→ **PAGE EXCERPT**:
:::

I was born and raised outside of Titusville, Pennsylvania, the birthplace of the oil industry. For my 8th grade field trip we went to Oil Creek State Park where we were shown Drake’s Well, the first productive oil well in the US, drilled in 1859. Drake’s Well birthed an oil boom—which left behind thousands of abandoned oil wells across Pennsylvania. But orphaned wells aren’t just ghosts from the past. Oil and gas operators still have every incentive to abandon responsibility for unproductive or unprofitable wells. As market conditions worsen, they’re filing for bankruptcies and abandoning wells at higher and higher rates.
In theory, oil and gas operators are supposed to pay a bond to cover the cost of cleaning up their wells before drilling starts. In practice, the fees they pay cover only a tiny fraction of that cost. The think tank Carbon Tracker estimates that it would cost $12.2 billion to plug all the wells in Pennsylvania, and that the state has only $47.2 million in bonding available to plug these wells. That’s about three percent of the total costs of plugging the wells. Oil and gas companies have left state and local governments with two bad choices: Allow these abandoned wells to continue poisoning communities, or spend taxpayer dollars to clean up the oil and gas industry’s mess.
Today, it’s estimated that Pennsylvania has more than 200,000 orphaned and abandoned wells. Every day they sit unplugged, they emit dangerous pollutants, contaminate groundwater, and even put nearby communities at risk of deadly explosions. They also pollute the air with methane and other emissions that exacerbate the climate crisis. Methane is a greenhouse gas more than 80 times more potent than carbon dioxide, and scientists say that cutting methane emissions is critical to avoiding the most egregious impacts of the climate crisis.
If the oil and gas industry were held responsible for covering the costs of timely closure and remediation via higher bonds, it would not only keep Pennsylvania’s air and water cleaner and keep planet-warming emissions out of the atmosphere—it would also help create good-paying jobs for Pennsylvanians. Pennsylvania oil and gas workers already have the skills and equipment necessary to plug abandoned wells. As oil and gas drilling is phased out, plugging Pennsylvania's wells is an opportunity to create good jobs for the workers being displaced by the transition.

:::

→ **A run of rows**:
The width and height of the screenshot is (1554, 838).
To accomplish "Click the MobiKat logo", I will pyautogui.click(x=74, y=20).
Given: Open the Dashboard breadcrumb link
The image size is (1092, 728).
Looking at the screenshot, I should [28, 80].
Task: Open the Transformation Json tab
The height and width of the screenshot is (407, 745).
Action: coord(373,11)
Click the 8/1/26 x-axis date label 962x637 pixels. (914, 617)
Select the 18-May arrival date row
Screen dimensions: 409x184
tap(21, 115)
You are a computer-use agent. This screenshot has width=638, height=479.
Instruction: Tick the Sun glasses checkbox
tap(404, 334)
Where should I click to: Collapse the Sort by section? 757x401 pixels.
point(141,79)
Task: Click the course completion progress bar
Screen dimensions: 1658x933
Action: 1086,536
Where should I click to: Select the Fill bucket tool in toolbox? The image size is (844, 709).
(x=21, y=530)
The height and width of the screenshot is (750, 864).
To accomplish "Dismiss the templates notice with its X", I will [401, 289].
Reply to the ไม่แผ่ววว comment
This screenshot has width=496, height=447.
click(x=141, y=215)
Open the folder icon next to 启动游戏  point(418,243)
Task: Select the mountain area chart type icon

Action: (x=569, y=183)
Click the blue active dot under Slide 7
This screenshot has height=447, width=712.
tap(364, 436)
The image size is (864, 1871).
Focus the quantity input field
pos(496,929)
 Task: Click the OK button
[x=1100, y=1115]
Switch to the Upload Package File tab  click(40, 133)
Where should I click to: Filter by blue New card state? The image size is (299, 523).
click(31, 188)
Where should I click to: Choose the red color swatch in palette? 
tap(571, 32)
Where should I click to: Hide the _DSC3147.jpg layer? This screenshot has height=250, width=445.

:::

→ **THE TASKS**:
(a) Retype the passage on Pennsylvania's abandoned oil wells, everything from "I was born and" down to "and higher rates.".
(b) According to the passage on Pennsylvania's abandoned oil wells, how many orphaned and abandoned wells is Pennsylvania estimated to have today?
These rows were drawn from a different source.

→ **THE SOLUTIONS**:
(a)
I was born and raised outside of Titusville, Pennsylvania, the birthplace of the oil industry. For my 8th grade field trip we went to Oil Creek State Park where we were shown Drake’s Well, the first productive oil well in the US, drilled in 1859. Drake’s Well birthed an oil boom—which left behind thousands of abandoned oil wells across Pennsylvania. But orphaned wells aren’t just ghosts from the past. Oil and gas operators still have every incentive to abandon responsibility for unproductive or unprofitable wells. As market conditions worsen, they’re filing for bankruptcies and abandoning wells at higher and higher rates.

(b) More than 200,000.